Leave it to Philadelphia fans to make the best of what could have been a catastrophic situation. In this case, an almost 10-foot fall at FedEx Field that could have left Eagles quarterback Jalen Hurts and several fans injured.
Andrew Collins, 26, traveled from Brooklawn, N.J., to watch Sunday’s matchup against the Washington Football Team. After the 20-16 Eagles win, which helped clinch the team’s playoff berth, Hurts made his way to the locker room.
Collins, three friends, and a handful of other Eagles fans flocked to the bleachers closest to the North Field Tunnel with hopes to high-five and snap photos of Hurts.
The railing the fans leaned on gave way as Hurts walked by and the revelers missed falling on Hurts by mere inches. Collins’ immediate reaction was to apologize to Hurts and make sure the fans hadn’t injured the quarterback in the fall.
Hurts was fine and only seemed interested in the fans’ well-being.
“It was actually insane how calm, cool, and collected he was about everything and how well he handled that situation,” said Collins, who said the quarterback gave him one of his gloves. “He was like, ‘Don’t worry about me, are you OK?’”
Collins said the Washington Football Team did not offer the same response to the tumble.
According to an initial team statement, no one appeared to be seriously injured.
“To our knowledge, everyone was offered onsite medical evaluation and left the stadium of their own accord,” read the statement.
Collins said he and his friends were not offered any assistance.
“All they were trying to do is pull us up and get us out of [the field],” he said, adding that the two women he was with, one of them his girlfriend, suffered bruising.
A third friend, Mike Naimoli, 26, said his hand got trapped under the barricade when they fell.
“Obviously, there was a bunch of people on the barricades,” Naimoli said. “That was applying pressure and made my fingers go numb for a second and turn purple instantly.”
Still, Naimoli’s instinct was to shake off the pain and get a selfie with Hurts. It wasn’t until the drive home to Sicklerville that the adrenaline wore off and he began to feel the pain return in his hand and neck.
Naimoli spent the night waiting at Inspira Medical Center Mullica Hill, where he said doctors told him he had no broken bones but would need to get an MRI exam if the neck pain and headache persist.
A Washington Football Team spokesperson told The Inquirer the incident was being investigated and could not comment on specific allegations, but said the area Collins and fans were in is an ADA-designated section. Unlike other stadium spaces, where safety railings are anchored in concrete, the ADA section’s railing is welded to a wheelchair ramp and is not meant to be load-bearing.
Football fans and pundits, however, didn’t waste a moment to share criticisms of FedEx Field’s infrastructure, some sharing videos of leaks pouring directly over seats.
Eagles radio announcer Merrill Reese has been open about his dislike for the venue, citing the broadcast booth’s poor placement among his gripes. On Monday, Reese weighed in on the collapse.
“Believe me, FedEx Field is a dump and there’s no other way to describe it,” Reese told KYW’s Dave Uram.
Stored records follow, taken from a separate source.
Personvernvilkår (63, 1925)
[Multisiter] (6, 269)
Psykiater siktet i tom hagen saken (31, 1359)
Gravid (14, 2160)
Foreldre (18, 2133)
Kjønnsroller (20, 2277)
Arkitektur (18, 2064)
The incident reminded Reese and others of a disastrous 1998 collapse at Veterans Stadium during the annual Army-Navy game. The railing in front of temporary bleachers gave way. Ten students were injured; the most serious included a cadet who suffered a broken neck and would go on to win a $1 million settlement.
Robert Mongeluzzi, with Saltz Mongeluzzi & Bendesky, has represented victims in high-profile incidents such as the railing failure at a Snoop Dogg concert in Camden, the Tropicana Casino and Resort garage collapse, and the cadet whose neck was broken at the Vet.
For Mongeluzzi, railing systems are part of the design of a stadium, and it’s predictable that fans would want to gather at a railing with a view of the players’ exit.
If you’re adding an ADA ramp, which is entirely appropriate and part of the law, that doesn’t mean that you therefore weaken the railings so that if people press against them, they’re going to fail.”
And if for some reason there is no workaround, Mongeluzzi said it’s the organization’s job to make sure no crowds are congregating.
Collins said he and friends asked stadium staff if they could travel more than 10 rows down to this section of the stadium and there were no objections.
While angry at the statement that no one was injured and that he and his friends were rushed back onto the bleachers, Collin said the one silver lining was getting to meet his hero.
“I feel like a little kid getting this glove right now,” he said.